Performance Optimization Skill

Bonded to: caching-performance-agent

Quick Start

# Invoke performance skill
"My API is slow, help me optimize it"
"Set up Redis caching for my application"
"Configure load balancing for high availability"

Instructions

Identify Bottlenecks: Profile application, analyze metrics
Choose Strategy: Select caching, scaling, or optimization approach
Implement Cache: Set up Redis/Memcached with appropriate pattern
Configure Scaling: Horizontal or vertical based on needs
Monitor Results: Set up APM and track improvements

Caching Patterns

Pattern	Use Case	Consistency	Complexity
Cache-Aside	Read-heavy, tolerates stale	Eventual	Low
Write-Through	Write-heavy, needs consistency	Strong	Medium
Write-Behind	High throughput writes	Eventual	High
Refresh-Ahead	Predictable access	Strong	Medium

Decision Tree

Performance Issue?
    │
    ├─→ High latency → Check database queries
    │     ├─→ Slow queries → Add indexes, optimize SQL
    │     └─→ Network → Add caching, reduce round-trips
    │
    ├─→ High CPU → Profile code
    │     ├─→ Algorithmic → Optimize algorithms
    │     └─→ Too much load → Scale horizontally
    │
    └─→ Memory issues → Analyze memory usage
          ├─→ Leaks → Find and fix leaks
          └─→ Large data → Implement pagination, streaming

Examples

Example 1: Redis Cache-Aside

import redis
import json
from functools import wraps

r = redis.Redis(host='localhost', port=6379, decode_responses=True)

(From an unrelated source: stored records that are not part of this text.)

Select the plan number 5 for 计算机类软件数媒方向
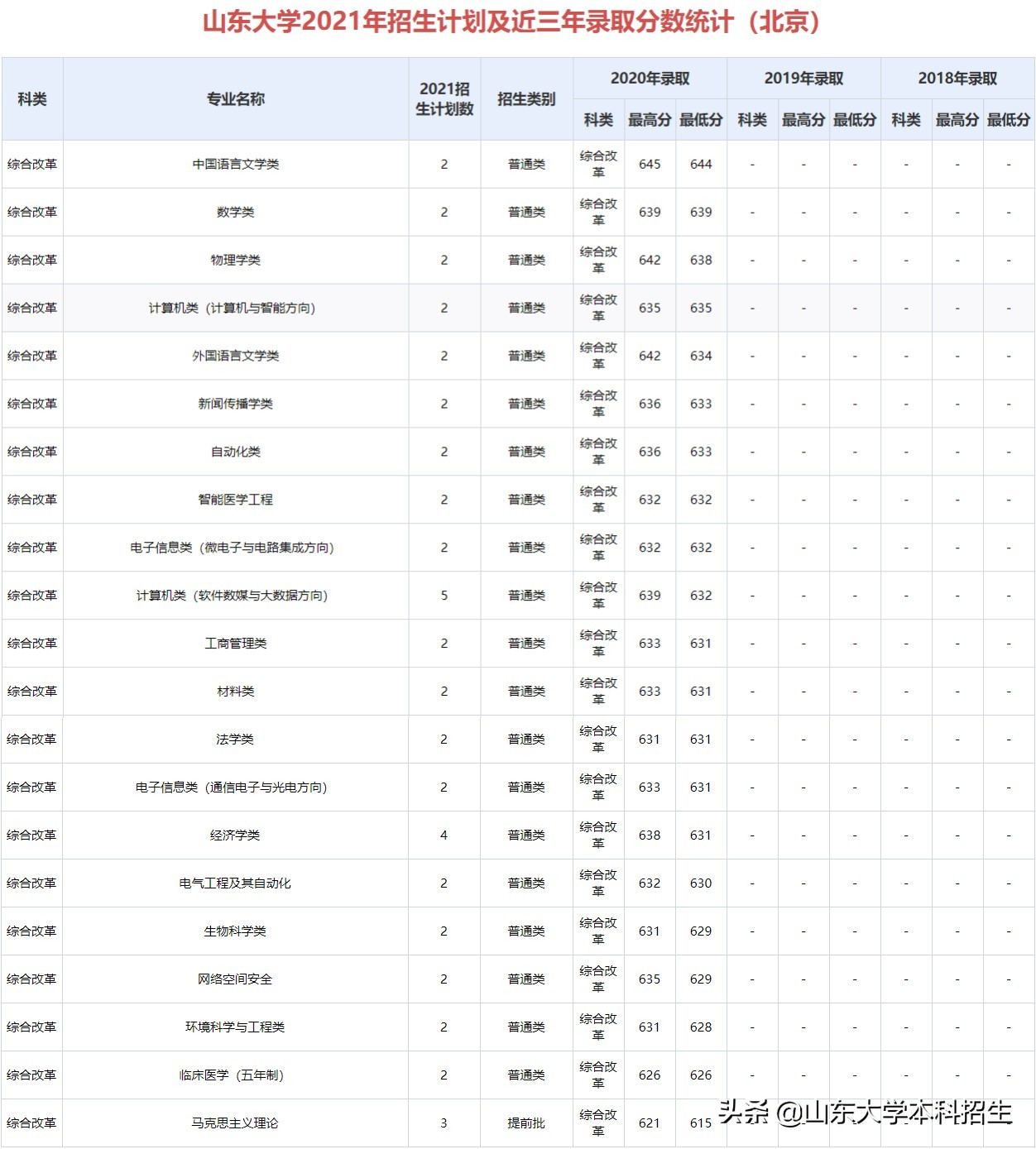The height and width of the screenshot is (1149, 1036). 444,595
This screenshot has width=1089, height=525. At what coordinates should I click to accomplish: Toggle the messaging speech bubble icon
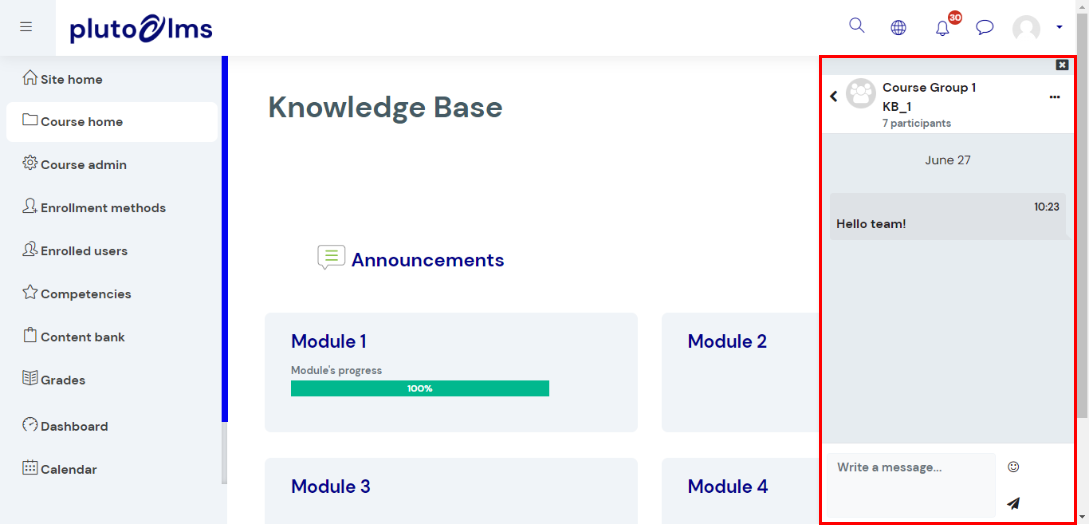click(x=984, y=28)
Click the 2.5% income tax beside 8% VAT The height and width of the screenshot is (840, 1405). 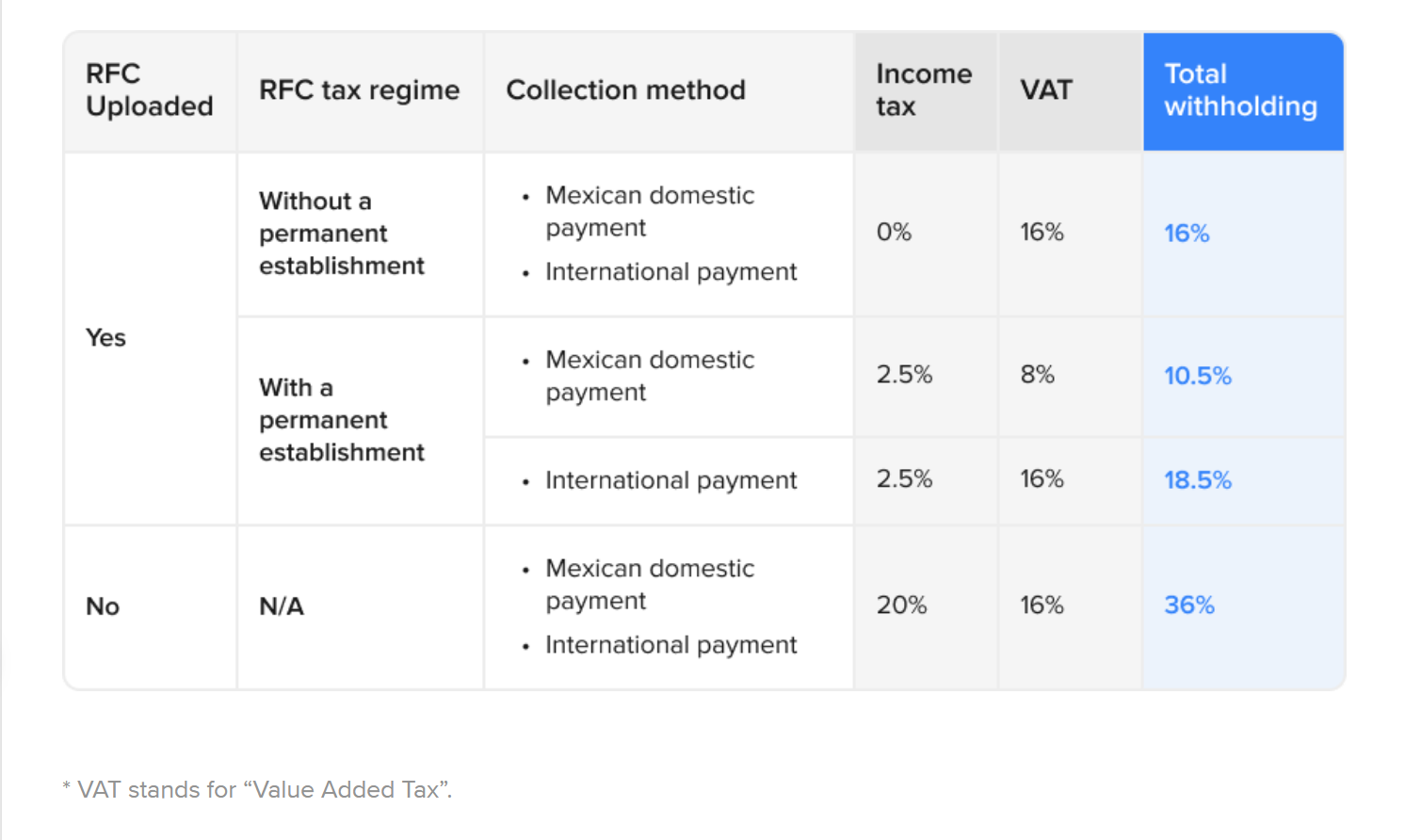click(904, 375)
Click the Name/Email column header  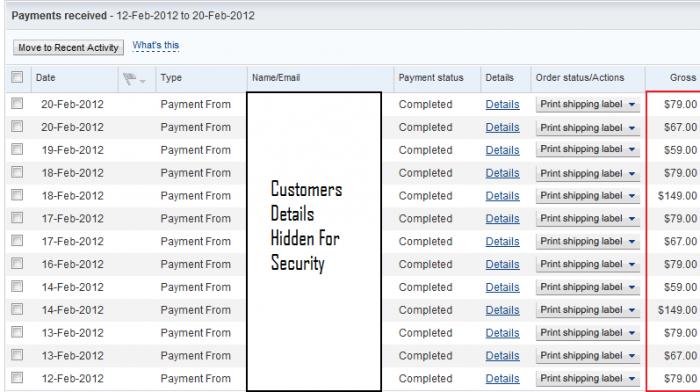pyautogui.click(x=276, y=78)
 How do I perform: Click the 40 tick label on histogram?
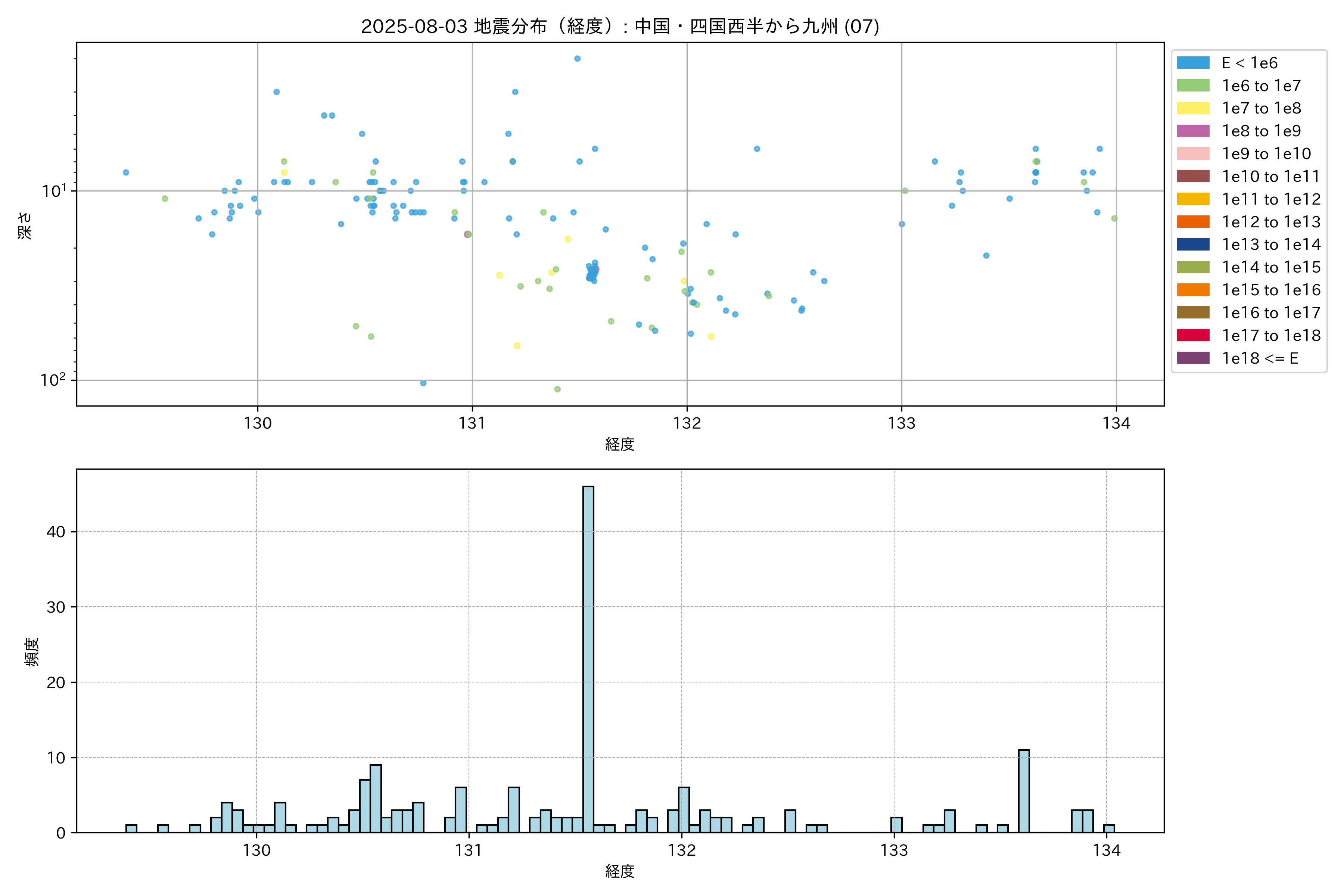(56, 532)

def cache(ttl_seconds=3600):
    def decorator(func):
        @wraps(func)
        def wrapper(*args, **kwargs):
            cache_key = f"{func.__name__}:{args}:{kwargs}"
            cached = r.get(cache_key)
            if cached:
                return json.loads(cached)

            result = func(*args, **kwargs)
            r.setex(cache_key, ttl_seconds, json.dumps(result))
            return result
        return wrapper
    return decorator

@cache(ttl_seconds=300)
def get_expensive_data(user_id: str) -> dict:
    # Expensive database query or computation
    return {"user_id": user_id, "data": "..."}

Example 2: Connection Pooling

from sqlalchemy import create_engine

engine = create_engine(
    DATABASE_URL,
    pool_size=20,
    max_overflow=10,
    pool_timeout=30,
    pool_recycle=1800,
    pool_pre_ping=True
)

Example 3: Load Balancing (nginx)

upstream backend {
    least_conn;  # Least connections algorithm
    server backend1:8000 weight=3;
    server backend2:8000 weight=2;
    server backend3:8000 weight=1;

    keepalive 32;  # Connection pooling
}

server {
    location /api {
        proxy_pass http://backend;
        proxy_http_version 1.1;
        proxy_set_header Connection "";
    }
}

Performance Metrics

Latency Targets:
├── P50: < 50ms   (typical request)
├── P95: < 200ms  (most requests)
├── P99: < 500ms  (almost all)
└── P99.9: < 1s   (worst case)

Cache Metrics:
├── Hit Ratio: > 90% (ideal)
├── Eviction Rate: Low (stable)
└── Memory Usage: < 80% (headroom)

Database Metrics:
├── Connection Pool: < 80% utilized
├── Query Time: P95 < 100ms
└── Slow Queries: < 1% of total

Troubleshooting

Common Issues

Issue	Cause	Solution
High cache miss	Poor key design	Review key patterns
Cache stampede	Many misses at once	Use locks or jitter
Memory pressure	Over-caching	Set TTL, eviction policy
Connection timeout	Pool exhausted	Increase pool size

Debug Commands

# Redis stats
redis-cli INFO stats | grep -E 'keyspace|hits|misses'

# Memory usage
redis-cli INFO memory | grep used_memory_human

# Slow queries
redis-cli SLOWLOG GET 10

# Load test
wrk -t12 -c400 -d30s http://localhost/api

Test Template

# tests/test_performance.py
import pytest
import time

class TestCachePerformance:
    def test_cache_hit_is_fast(self, redis_client):
        # First call - cache miss
        start = time.time()
        result1 = get_cached_data("key1")
        cold_time = time.time() - start

        # Second call - cache hit
        start = time.time()
        result2 = get_cached_data("key1")
        warm_time = time.time() - start

        assert warm_time < cold_time * 0.1  # 10x faster
        assert result1 == result2

    def test_cache_ttl_expires(self, redis_client):
        set_cached_data("key", "value", ttl=1)
        time.sleep(2)
        assert get_cached_data("key") is None